What is needed:
Pick out every line in the items below that contains the string "width", and copy those lines.
== Data provided ==
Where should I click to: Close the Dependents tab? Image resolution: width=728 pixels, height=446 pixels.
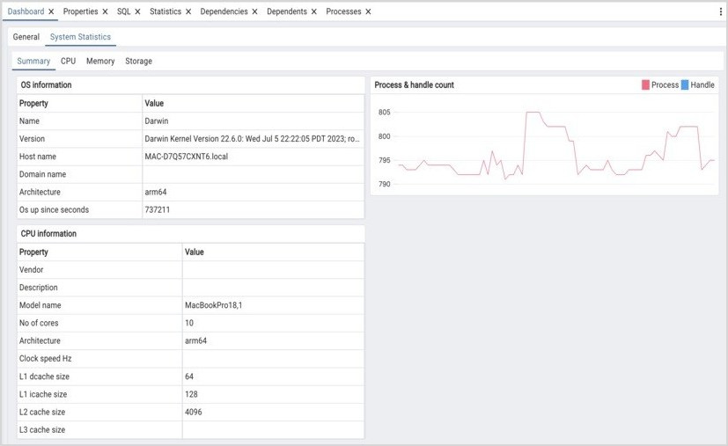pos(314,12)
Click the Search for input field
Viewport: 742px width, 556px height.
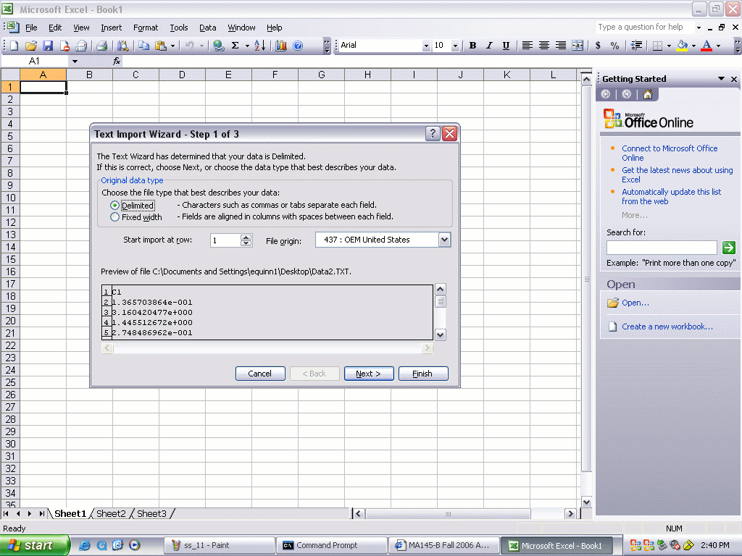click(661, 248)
===
The completed task:
Where should I click to: Close the Dependents tab? Image resolution: width=728 pixels, height=446 pixels.
Viewport: 742px width, 556px height.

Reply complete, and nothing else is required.